**Short exercise A:**
Rewrite the Boost mailing list post from "From: Lars Viklund" to "to compare letters.", inclusive, replacing "letters" with "characters".
**Short exercise B:**
Answer these questions about the Boost mailing list post:
(i) Who is listed as the sender of the post?
(ii) Which function does ilexicographical_compare() use to compare letters?
(iii) What Unicode numbers are given for the two Cyrillic letters?

|
Boost : |
Subject: Re: [boost] [string_algo] ilexicographical_compare()/is_iless() bug?
From: Lars Viklund (zao_at_[hidden])
Date: 2012-04-08 13:55:18
On Sun, Apr 08, 2012 at 06:50:50PM +0200, Olaf van der Spek wrote:
> On Sun, Apr 8, 2012 at 3:46 PM, Dmitry Vinogradov <sraider_at_[hidden]> wrote:
> > I want to share a problem using ilexicographical_compare().
> >
> > I think that ilexicographical_compare() must compare two strings in
> > "alphabetical" order, the order letters appear in alphabet.
> > But ilexicographical_compare() uses is_iless() to compare letters.
> > And such comparison looks like:
> > std::toupper<T1>(Arg1,m_Loc)<std::toupper<T2>(Arg2,m_Loc);
>
> I think this isn't right either. If you've got both "A" and "a", the
> order appears to be undefined.
>
> > So, in fact, letters are compared depending on their position in a charset.
> > It's not always match the alphabet order. Examples are Cyrillic letters "Io"
> > and "i" (Unicode 0451 and 0456).

**Information supplied:**

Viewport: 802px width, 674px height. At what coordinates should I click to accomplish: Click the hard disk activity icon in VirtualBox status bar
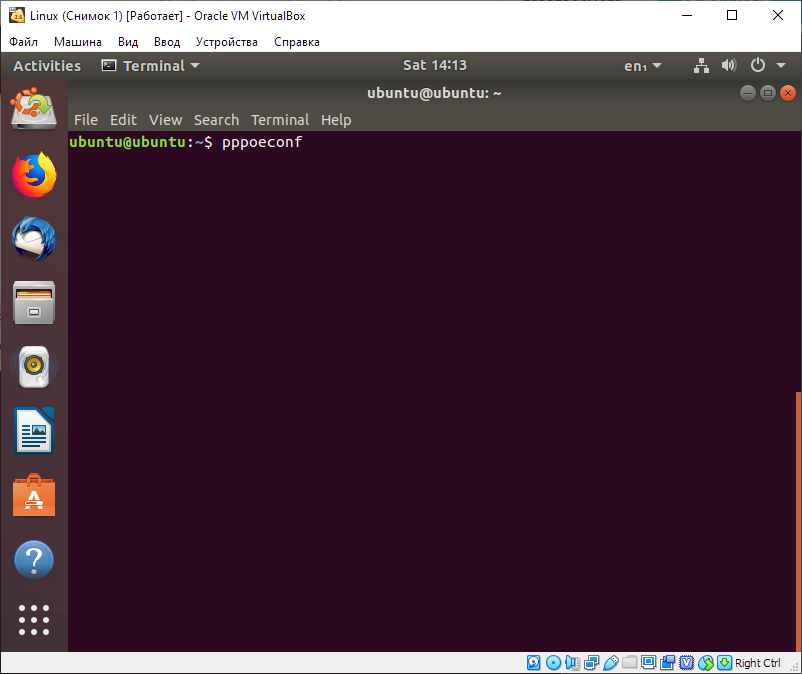coord(532,662)
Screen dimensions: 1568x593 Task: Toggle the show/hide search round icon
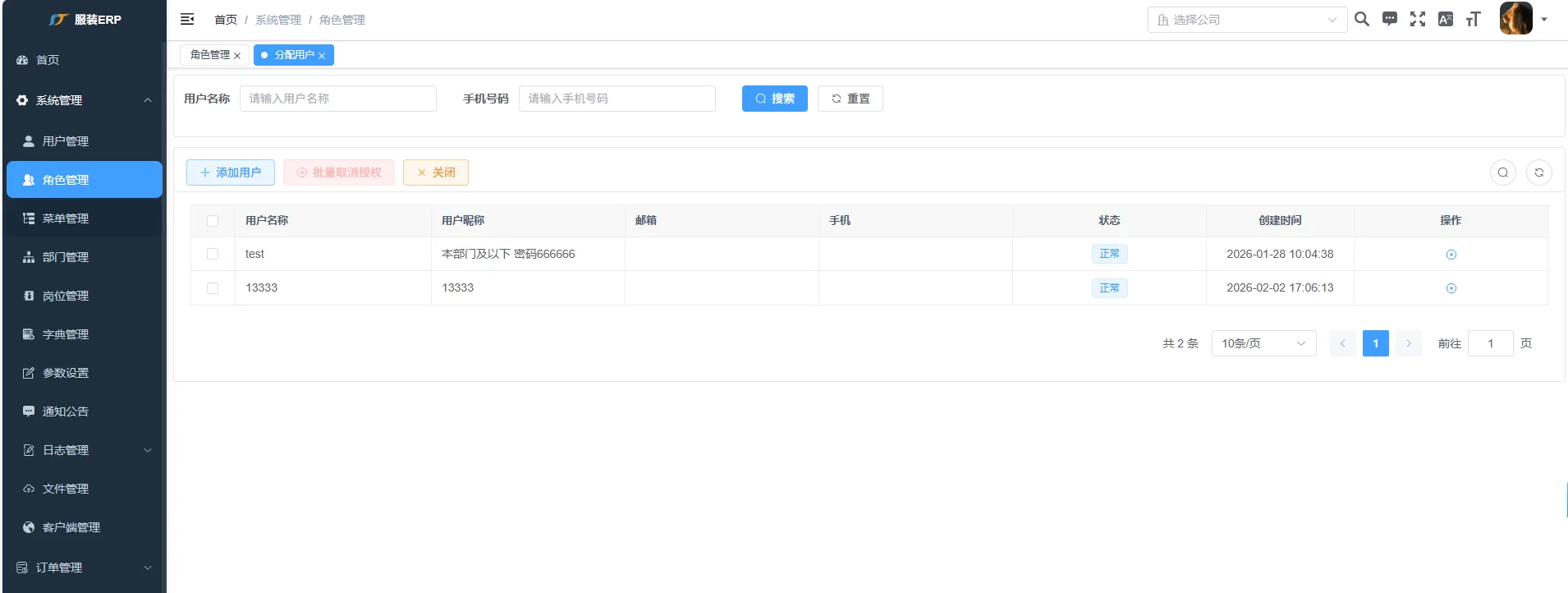point(1502,172)
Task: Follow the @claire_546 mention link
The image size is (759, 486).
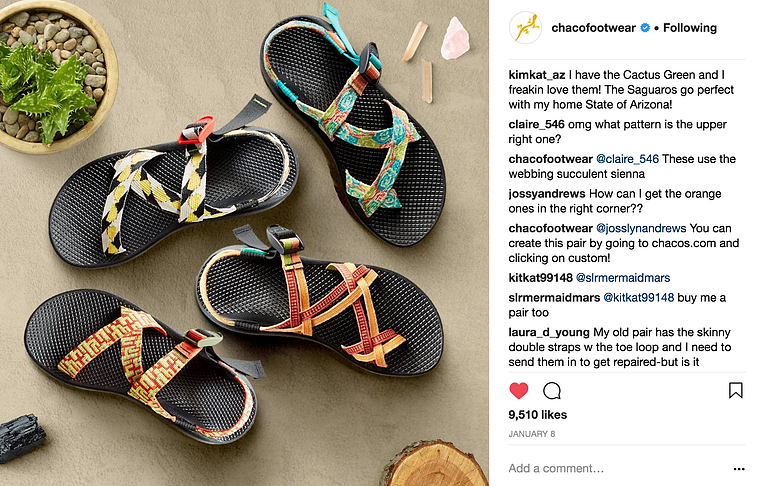Action: tap(627, 159)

**Reply A:**
From: Lars Viklund (zao_at_[hidden])
Date: 2012-04-08 13:55:18
On Sun, Apr 08, 2012 at 06:50:50PM +0200, Olaf van der Spek wrote:
> On Sun, Apr 8, 2012 at 3:46 PM, Dmitry Vinogradov <sraider_at_[hidden]> wrote:
> > I want to share a problem using ilexicographical_compare().
> >
> > I think that ilexicographical_compare() must compare two strings in
> > "alphabetical" order, the order characters appear in alphabet.
> > But ilexicographical_compare() uses is_iless() to compare characters.

**Reply B:**
(i) Lars Viklund
(ii) is_iless()
(iii) 0451 and 0456